Post by Chris Bradley »

Hello Enos,

What you have to understand about fusion is that it is very very unlikely to happen.

Let me explain...

There are 3 types of fusion reactions - strong force mediated fusions (which are the most likely), electromagnetic mediated fusions (typically about 3 or 4 orders of magnitude lower than strong force reactions) and weak force fusions (typically about 20 oom less than strong force - yup, 20 oom).

Guess what proton-proton fusions are? They are weak force fusions!

We can look at the probability of fusion based on mean distance for a fusion particle to travel before it is likely to fuse. In the fusors discussed here, deuterium is accelerated in a medium of the order of 10^21 particles per cm^3. At that density, an average deuteron has to travel around one million kilometres before it fuses with the background (which is a strong force reaction).

So a proton would have to travel around 10^26 kilometres, on average, before it fuses in a 10^21/cm^3 environment.
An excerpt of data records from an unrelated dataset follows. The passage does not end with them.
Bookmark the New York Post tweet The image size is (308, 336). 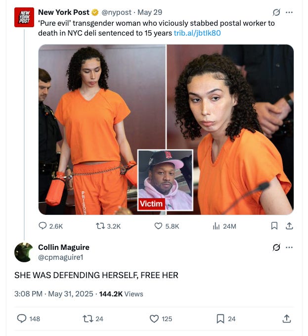point(274,226)
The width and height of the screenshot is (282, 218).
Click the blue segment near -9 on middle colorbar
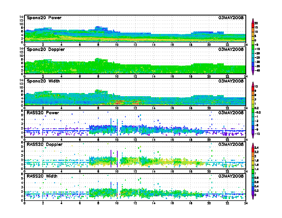click(x=253, y=127)
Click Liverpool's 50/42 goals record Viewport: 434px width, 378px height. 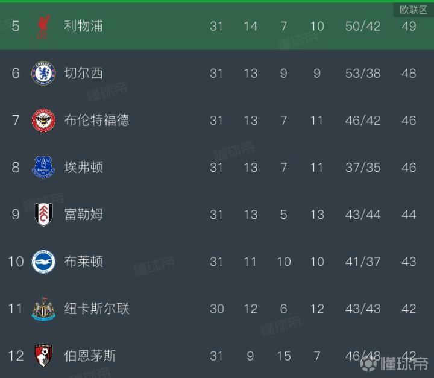click(x=363, y=26)
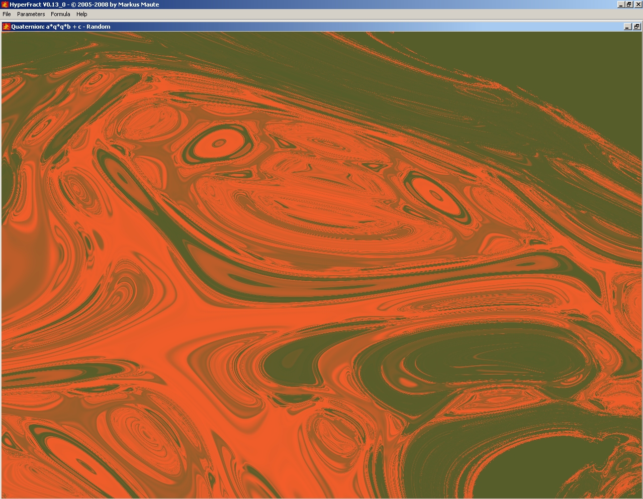
Task: Restore down the HyperFract main window
Action: point(629,5)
But in the corona, which is 10^9/cm^3, it'd have to travel some 10^38 km, on average, before it fuses.

So we can now look at the probability of a pp fusion in the corona. I think the corona peaks at around 20,000 km depth (is that right?). So on average, one proton in every 10^34 might undergo a pp fusion as it passes through the corona.
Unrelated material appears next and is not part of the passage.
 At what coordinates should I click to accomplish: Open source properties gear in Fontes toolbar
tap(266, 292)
I have read that the solar wind consists of a loss of some million tons of solar mass per second, which if it were all protons would be some 10^36 protons per second. That gives us a grand total pp fusion rate of 100 per second, for the whole of the corona.
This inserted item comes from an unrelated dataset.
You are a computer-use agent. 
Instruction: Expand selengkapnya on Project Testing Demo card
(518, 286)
pp reactions consist of releasing 1.2MeV worth of thermal particles per reaction, so that adds up, in this rough and ready calculation, to the grand total of 120MeV of energy per second resulting from pp fusions. In Watts, that's a somewhat disappointing 20 picoWatts.

OK, so scrub thinking about pp reactions. Instead, one could look at some more 'serious' reactions. In the heart of the Sun, deuterium is generated as part of the pp cycle. But given the proton density, there would be so few DD reactions that I'll not even bother to think about it. Instead, all the deuterium gets swallowed up in D+p reactions that leads to 3He.

Statistically none of the D is likely to find its way out of the Sun, it'll all get reacted with protons on the way out (which is why you won't see many DD neutrons), but the 3He doesn't react well with protons, rather it tends to react with itself. I do not know the composition or velocity of 3He in the solar wind, but 3He+3He reactions would probably produce more power in the corona than pp, because this is a strong mediated reaction and is more likely to react that most other combinations.

Also to note are other certain reactions that are very favourable to proton fusions. The reaction with the highest cross section is with boron 11. I have no idea how much boron 11 there is in the corona, but I'd bet money on there being more p+11B reactions than pp.

However, the one I think is probably the most likely is a 'favourite' of mine, the p+15N reaction. This is only an EM mediated reaction (the p+11B is a strong one, so is more likely, if there were any 11B). But with the p+15N reaction you are on to a good bet of finding some 15N in there because it is one of the products of the CNO cycle, for which the Sun is just hot enough to run. Not by much, mind. most of it is pp. But I'd hazard a guess that the emissions of 15N from the Sun into the corona will probably add up to that reaction being the most likely.

I've no idea how much power it would generate, but I'd put money on it being several orders of magnitude more than pp reactions - maybe even a full Watt of power throughout the whole corona!!!

Sorry about that, I don't mean to make your theory sound so bad, but it is just about facing the reality of the miserable specific power density of fusion plasmas in such rarefied environments. Feel free to go over the maths - I haven't gone over the calculation estimates again because the first answers I got on my calculator are pretty much what I expected. Even if I'm out by 10's of oom, we're still talking paltry power levels compared with the energy flux out of the Sun.

In reality, the space above the Sun must be so tortured by gravitational and magnetic field disturbances that it seems inevitable that these will be the bigger source of heating than fusion within the corona. It is such a rarefied region of space - 12 oom lower than even in a fusor - that particles will be able to circulate and recirculate around magnetic field lines almost indefinitely if there are the right forms of EM frequencies to excite such particles into ion cyclotronic accelerations. Their energies would just keep on building and building if they were undergoing such accelerations but not colliding with any other media.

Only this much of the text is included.